Tyson, the largest U.S. meat processor, on Monday announced an agreement to buy Hillshire for $63 per share. That topped last week's $55 bid from Pilgrim's Pride Corp (PPC.O), which is majority owned by Brazilian meatpacking giant JBS SA (JBSS3.SA).
The high-stakes battle for Hillshire, which also sells Ball Park hot dogs, Jimmy Dean frozen breakfast sandwiches and Aidells artisan sausages, underscores how urgently large commodity meat companies want to gobble up popular, and more profitable, brands.
"We want to buy this business for what it can become, not just for what it is now. Great brands like Hillshire, Jimmy Dean and Ball Park just don't come available very often," Tyson Chief Executive Donnie Smith said on a conference call with reporters.
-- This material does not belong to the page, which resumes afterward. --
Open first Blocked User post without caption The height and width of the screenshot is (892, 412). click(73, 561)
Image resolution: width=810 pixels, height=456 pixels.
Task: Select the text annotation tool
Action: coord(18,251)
"We determined that it was in the best interests of our shareholders not to increase our proposed price," Pilgrim's said in a statement on Monday. Pilgrim's $45 per share offer on May 27 sparked the bidding war.
Investors cheered the final deal, sending shares in Hillshire up 5.1 percent to $61.92 in afternoon trading.
Analysts had warned that a bidding war could result in the winner overpaying for Hillshire. They also said such a merger could give the winner a competitive advantage that would be hard for the loser to match.
To that end, shares in Tyson and Pilgrim's were down 4.9 percent and 6.1 percent, respectively.
Athlos Research principal Jonathan Feeney said Tyson overpaid "in a conventional sense." But, he said, Tyson can afford it because of what Hillshire brings to the table with its popular grocery brands.
With the Hillshire deal coming to a close, Feeney and others say Kraft Foods Group Inc's (KRFT.O) Oscar Mayer lunch meat and hot dog brand could be the next target.
Tyson's offer for Hillshire expires Dec. 12. It is contingent on Hillshire dropping plans to buy Birds Eye frozen vegetable seller Pinnacle Foods Inc (PF.N) for $6.6 billion deal, including debt.
Hillshire on Monday said it had not approved the Tyson offer and had not changed its recommendation that shareholders vote for the Pinnacle deal.
Some analysts say China's Shuanghui International Holdings Ltd set the current food fight in motion last May when the company, now called WH Group Ltd, bought Smithfield Foods Inc for $4.7 billion, excluding debt.
Tyson's Hillshire offer, excluding debt, comes to $7.7 billion.
Tyson plans to fund the deal with existing cash and a fully committed bridge facility from Morgan Stanley Senior Funding Inc and JP Morgan Securities LLC.
Four antitrust experts told Reuters the deal likely would win approval from regulators since the companies tend to sell different products.
"If there is a category on the branded side that raises an (antitrust) issue, there's always an opportunity to sell off the brand," said Jonathan Lewis, an antitrust expert with the law firm Baker Hostetler.